Recently, near the end of one of my classes, I recited to my students the following quote– If you are in your fifties, you need to stretch five days a week. If you are in your sixties, six days a week. And if you are in your seventies or older, seven days a week. I can’t recall where I heard this phrase, but I use it often because it has such an impact. Afterwards, I always get a lot of questions and comments. And protests!
Stretching five, six or seven days a week! Really?
Many of my students are retired or semi-retired, and have time to attend Pilates classes as well as fit in long daily walks, (or runs), biking, swimming, weight training etc. etc. In other words, they are already doing plenty of exercise. But here is the rub: the more exercise you do, the stronger you get. And the stronger you get, the more stiffness is produced in the body; thus, the more you need to stretch. It just isn’t fair. It’s almost as if your body penalizes you for being active.

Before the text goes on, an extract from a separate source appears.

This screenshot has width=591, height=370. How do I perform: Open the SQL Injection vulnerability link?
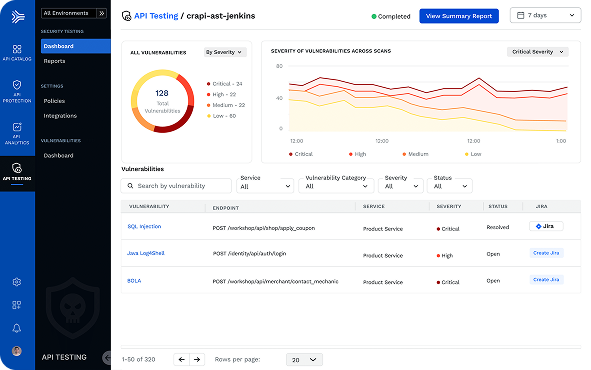[144, 226]
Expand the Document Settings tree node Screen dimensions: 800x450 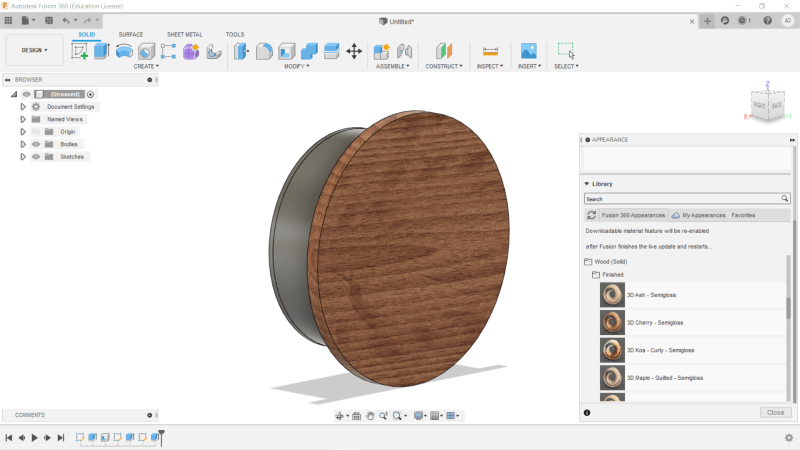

What causes our muscles to shorten? Everything we do and don’t do. Muscles stiffen up with exercise because muscle fibres expand and contract whenever we move. Injuries can result in muscle imbalances as our bodies try to compensate either intentionally or unconsciously for damaged or sore fibres, joints or body parts. But even everyday sedentary activities such as sitting and standing can cause muscles to shorten over time. Why is this a problem? Muscles can become too long or too short. Muscle imbalances distort posture and alignment. Tight muscles influence the movement of the low back, pelvis, and shoulder area and can cause lower and upper body strain and pain.
Stretching can help to correct changes resulting from injuries. And it stimulates lightness and ease of movement. Especially vital for seniors, but also for younger people.
When I used to be a Pilates instructor in the Athletics Department at University of Toronto, I taught a noon hour fitness class to professors and students; sometimes athletes and P. E. students attended as well. Often the strongest of them, such as hockey players or weightlifters, had the stiffest bodies and were way less agile than older adults who took dance, Pilates, yoga, or stretch classes. Sometimes these young athletes would come to me to explain why they had missed classes after suffering injuries or strains in their sports. When I asked them if they did stretching, most of them shrugged this off. Some revealed that their trainers and coaches didn’t always explain the reasoning behind stretching, nor did they monitor that part of the workout. After a long run or an intense game, one can understand why athletes might be ready to call it a day, and if they do stretch, they may rush to finish as quickly as possible.
Static stretching versus dynamic stretching
I myself have never been a great fan of stretching. I especially disliked static stretching: when you put tension on a certain muscle and hold this tension for period of time. I, like many people, tend to hurry through these stretches instead of holding them for the suggested 30 to 60 seconds. Why? People can get discouraged by how tight their muscles really are.
Depending on our particular bodies stretching can hurt, or feel awkward or uncomfortable. Some of us find hanging out for such a long time in one position boring. It may put unfamiliar pressure on knees, necks, wrists, and/or low backs. Also challenging for older adults is that static stretches take a degree of co-ordination and stability which is not always appropriate for everyone. There is also a psychological component to stretching. In next week’s blog we will discuss the psychology of stretching, and how personality and judgement come into play.
One of the reasons I embraced the Pilates Method is that so many of the exercises have stretching and strengthening components integrated into the same exercise. This is much more functional, and a key reason why Pilates is particularly beneficial for aging bodies. Pilates consists of dynamic stretches used throughout the workout. They include movements which mimic the movements you do in everyday life, as well as your workout moves. For example, a hamstring stretch, done with a resistance band draped across the back of the foot, can be made much more dynamic by lowering the leg and lifting it back into a brief stretch. The repetition of slow controlled movements warms and prepares the body for more challenging moves.
Older bodies need both static and dynamic stretching. From the moment we open our eyes and inch out of bed, achiness can be felt. Some people manage tender and tight areas with gentle stretching, even while still in bed. There is no reason why stretching can’t be broken down to first thing in the morning, a few minutes in the middle of the day, after a workout, and a few moves before bed. Regular stretching promotes circulations, increases range of motion and relaxation, and may help you sleep better.
It is important for the body to be warm before you start stretching. To ensure that stretches are safe, make them gradual. Start with an easy range of motion where you feel a mild tension. Breathe normally and with the dynamic stretches, and hold them for least 30 seconds if possible. Do not jerk or bounce the body into place and be aware of your alignment during each stretch. Avoid stretching if there is acute inflammation in the region and whenever you feel pain. Again, bear in mind that static stretches take more coordination and stability, and may not be suitable for everyone.
In this blog is a full body stretch video of 20 minutes that includes both dynamic and static stretches. I have included a short warm up as part of the workout. Some days you may find you only use half of it—that’s okay. Other days you may go longer. After you finish the video you might add in your own favorite stretches, or those given to you by your physio for your particular body needs.